Потом все гости идут в отель, там в огромном зале накрыты столы, все садятся и кто-то невидимый объявляет:
— Дамы и господа! Имею честь поздравить всех присутствующих с тем, что вы первыми в России встретили новое тысячелетие на нашем замечательном острове. А теперь именно отсюда 2000 год начинает шагать дальше — вглубь нашей страны. Ура! С Новым веком вас! С Новым тысячелетием!
Оказывается, это он сам, Гога-Гоша, во фраке и в бабочке, обходит гостей с бокалом шампанского, и все улыбаются ему и благодарят за прекрасную идею и прекрасное ее воплощение.
— Ах, это незабываемо! — говорит, чокаясь с ним бокалом, знаменитая эстрадная дива. — Я никогда еще не встречала Новый год так экзотически! Как это вам пришло в голову?
— Да, океан, экзотика! — подхватывает известный писатель, лауреат Букера и Антибукера сразу. — И надо же было вычислить это место, откуда все начинается! Потрясающе, грандиозно! Вы не будете возражать, если я вставлю это в свой новый роман?
— Договоримся, — отвечает Гога-Гоша и хлопает писателя по хилой спине.
— Поздравляю, коллега! — лицемерно растягивает в улыбке огромный рот вальяжный господин с двумя совсем юными девицами, его вечный конкурент в бизнесе и политике. — Проект гениальный! Это стоит денег. Но что вы потом будете делать с этим отелем? Ждать следующего столетия?
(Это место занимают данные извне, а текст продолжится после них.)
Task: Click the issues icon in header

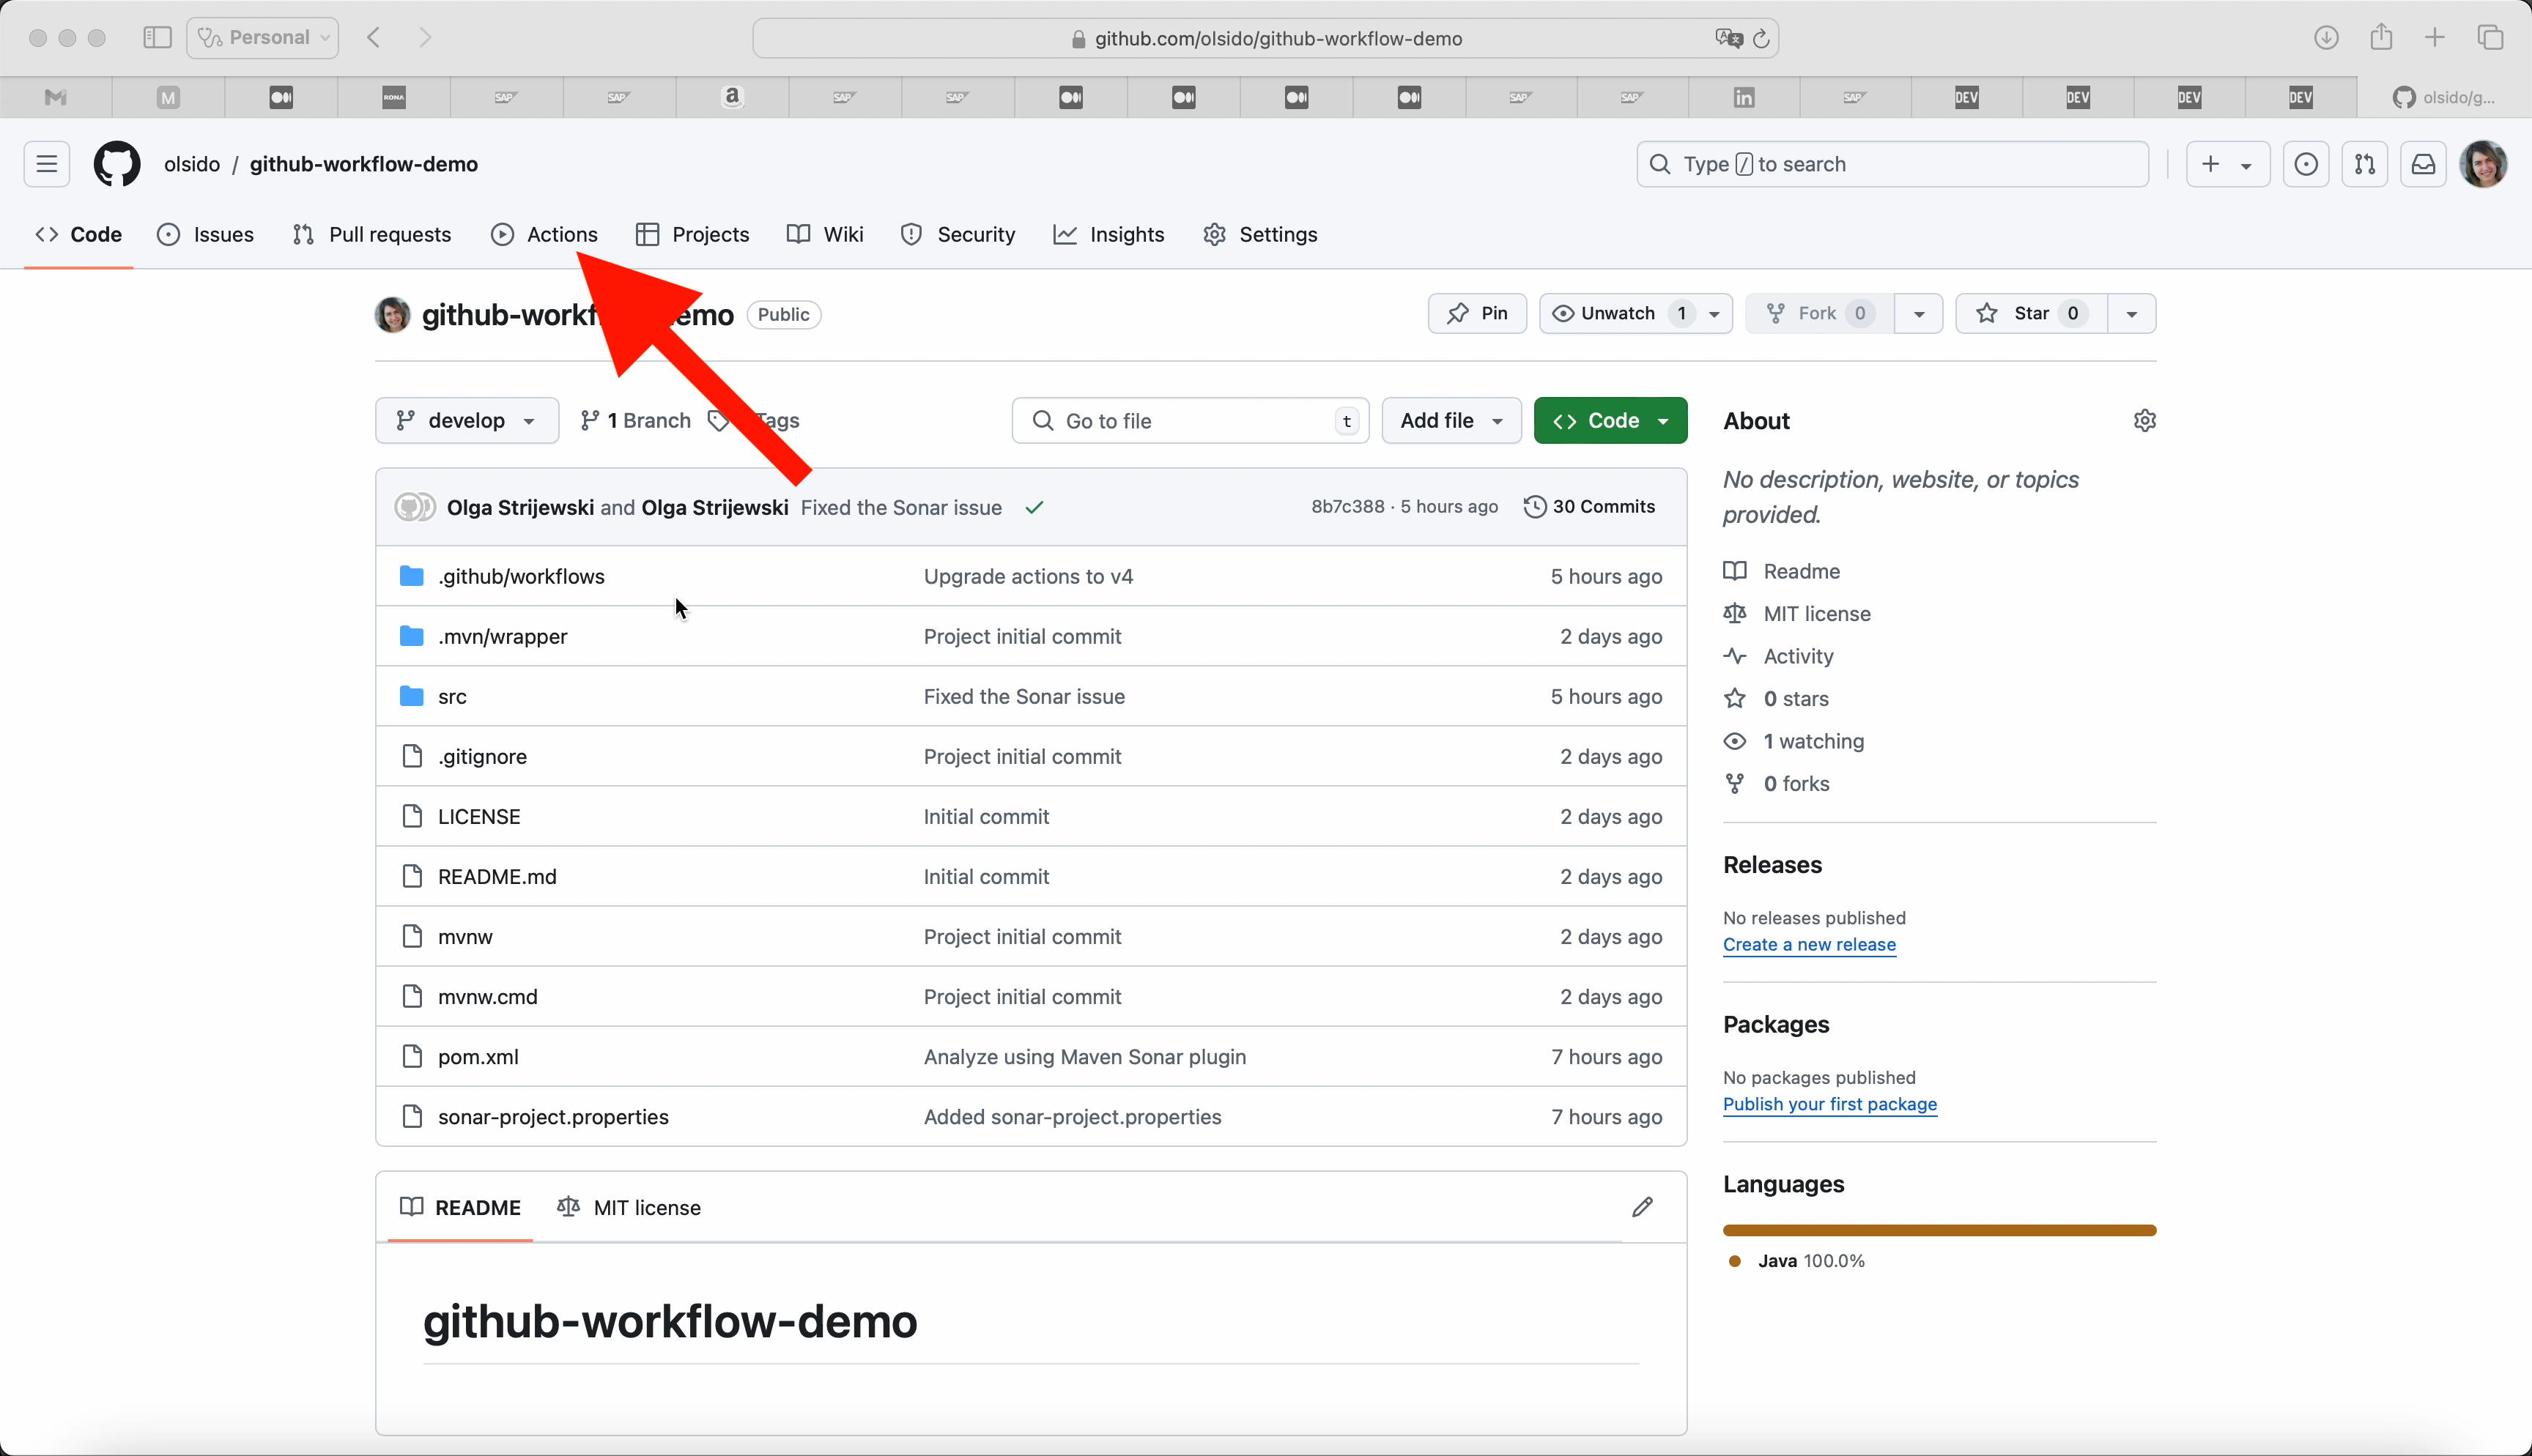Action: pos(2306,164)
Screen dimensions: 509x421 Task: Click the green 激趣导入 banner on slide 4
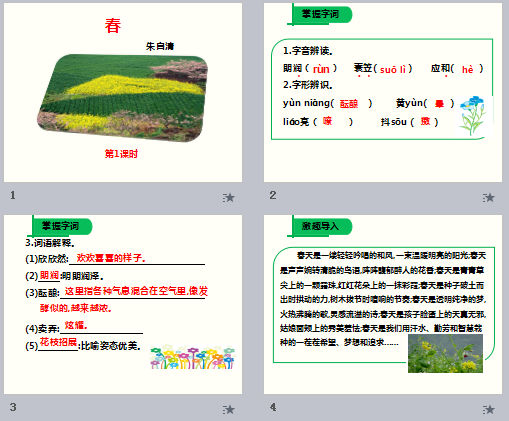tap(320, 226)
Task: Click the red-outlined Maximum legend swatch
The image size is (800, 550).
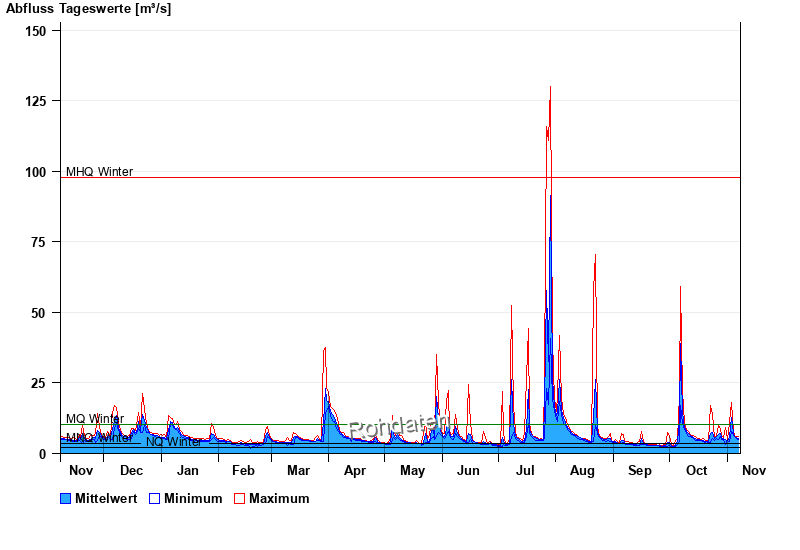Action: pyautogui.click(x=239, y=498)
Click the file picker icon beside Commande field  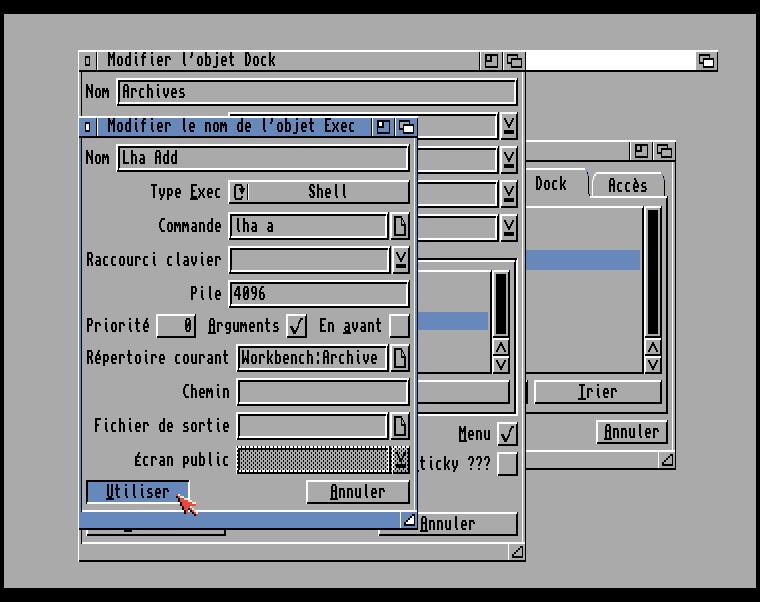pos(400,226)
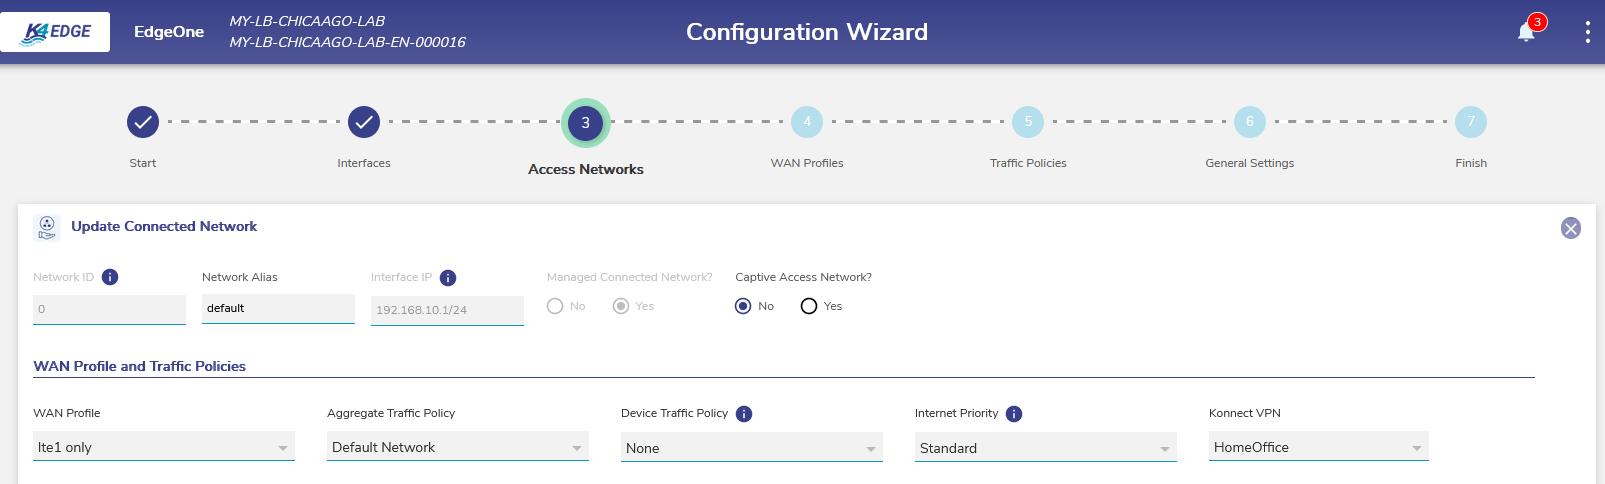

— Я уступлю его вам под «Ориент-Банк», если хотите. Недорого.
Он всем улыбается одинаково ровной улыбкой и ищет глазами свою спутницу. Но вместо нее рядом оказывается женщина Люба со своей козой. Коза смотрит на него строго и спрашивает:
— Так как, вы говорите, ваша фамилия?
Как ни напрягается во сне Гога-Гоша, а вспомнить не может и от этого просыпается и долго лежит потом с открытыми глазами, вглядываясь в темноту. Вдруг ему приходит в голову, что надо попытаться вспомнить что-нибудь другое, близкое к фамилии — например, маму с папой… Он пытается представить их — вместе и порознь, все лицо или одни глаза, или хотя бы руки и — ничего! Только неясные, стертые очертания, ускользающие, неуловимые… Как хоть их звали? Не помнит… Тогда он закрывает глаза и хочет мысленно увидеть город, в котором родился, улицы и дома, и себя маленького, идущего в школу… Но ничего не вспоминается, совсем ничего — ни как назывался этот город, ни в какую школу он ходил, ни чему его там учили…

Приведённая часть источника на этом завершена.